Information is your understanding about major and software to use for designing, you get them from books and lectures of professors. But knowledge is your experience which is obtain when you start to act. you must learn that knowledge from your experience. That information and knowledge are tacit knowledge which is very hard to transfer to others.
For example, driving signs in the book are Data, when you learn the meaning of them and how and when must used data will change to information (driving license).
When you drive a car, that mean you get knowledge from your own experience.
Finally, if you get good knowledge, how to drive in stormy weather, you obtain wisdom.
The information refers to the simple registration by any sensory organ of existing or imaginary data, insofar as knowledge consists in the processing of said information for practical purposes, regardless of whether its result is material or intellectual.
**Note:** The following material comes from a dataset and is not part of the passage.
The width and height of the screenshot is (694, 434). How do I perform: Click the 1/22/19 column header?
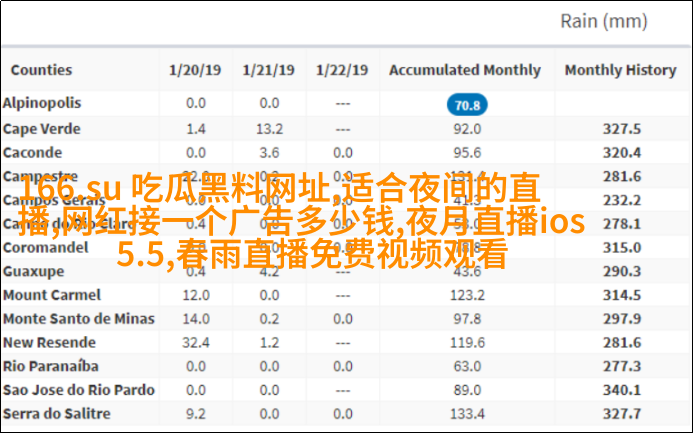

If in this processing the information has been able to connect with the previous one, there is what in education is known as meaningful learning.
From the perspective of architecture education, true knowledge is what enhances the student's performance as an architect, for example, in project practice, or in architectural criticism.
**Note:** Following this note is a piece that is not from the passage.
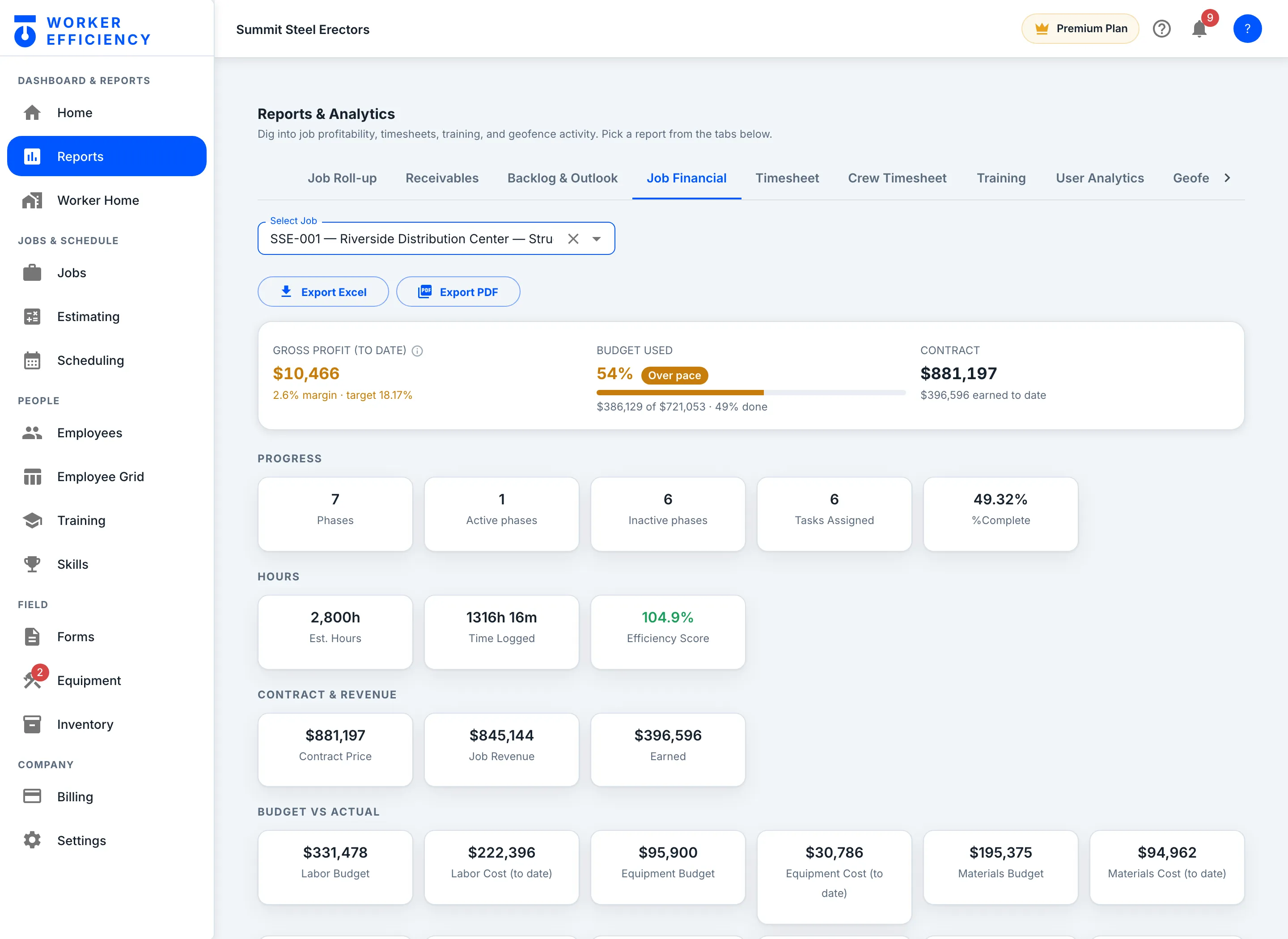Open the user avatar menu
1288x939 pixels.
[1247, 29]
Actually the amount of information available in architecture is too huge to be processed by students. The key is giving them the tools necessary to find what they need, keeping the rest for another moment. I use to say to my students that internet is an increasing mirror that gives you back amplified what you already have, but if you cannot put anything in front of, it only reflects the void.
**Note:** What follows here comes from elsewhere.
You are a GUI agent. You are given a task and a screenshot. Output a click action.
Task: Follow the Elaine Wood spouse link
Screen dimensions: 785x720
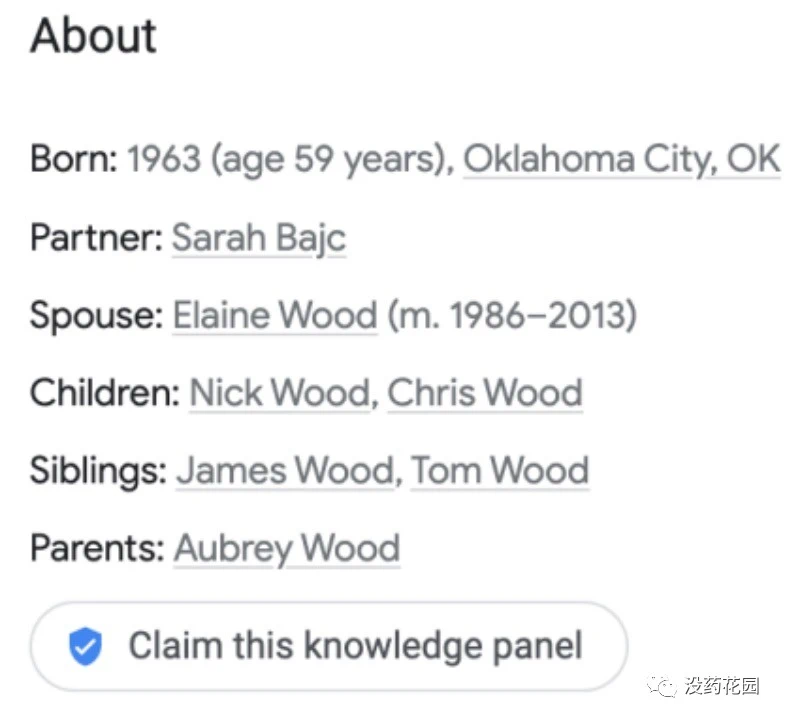275,315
As our colleagues have explained above the key of your question focus on the transition from data to wisdom (data – information – knowledge – wisdom) and this transition goes in parallel with this other one: being able to know – being able to understand – being able to explain - being able to apply - being able to transform - being able to create.
That path is the one we have to guide our students through.
When they try to reach directly to the last step…they fail, or they have some luck and their design is more or less right. But, certainly the have learned nothing, neither failing nor doing it right. When they understand, explain, apply and transform architecture previously to create, doesn’t matter if they fail because they learn and will do better next time. And if they do right it is the result of having acquired knowledge and consequently they will be able to reproduce the process again.
What shall we exactly do for getting results… I’m afraid is a question too wide to be answered here.
In addition to what has been suggested. Information in architectural education is what is available for the students to know within and without the classroom sources required to aid design processes. While knowledge is the understanding and the application of the processed information into architectural processes and services during and after training
These terms have been defined and used in countless and mostly confusing ways; but because people use them in different ways -- in architecture and other realms -- to communicate useful and less useful things, there is no point in insisting on one definition that would then dismiss all the other uses. A distinction about the relationship between data, information and knowledge I have found useful is the following: 'Knowledge' refers to the way we organize our picture or model of the world in our mind. 'Information' refers to messages that cause a change of that knowledge -- 'forming', (in-form-ation!), restructuring, enhancing it. The messages consist of 'data' ('givens') from outside our minds, only some of which become 'information' in that they change our state of knowledge. Other data streams just remain 'data'. This means, among other things, that the same data that can become interesting information for one person may just remain useless (not registered or understood, meaningless) data for another. Priceless wisdom messages in a language I don't understand, sadly remains just meaningless data for me. The 'data' can be descriptions of other people's or common repositories about descriptions of reality -- 'knowledge bases' -- books, videos (which are just models of reality no matter how 'real they seem, because they are selective perspectives of reality) -- webpages etc., but data also comes from reality itself. The really interesting aspect of this information process is the question -- as the language example shows -- what 'knowledge' elements and structure must already be in our mind in order for some potentially valuable and meaningful data to become information to enhance our knowledge? In the avalanche of data we are subjected to these days, that question seems to have been buried, but isn't it really a vital issue for all the data to become 'information'?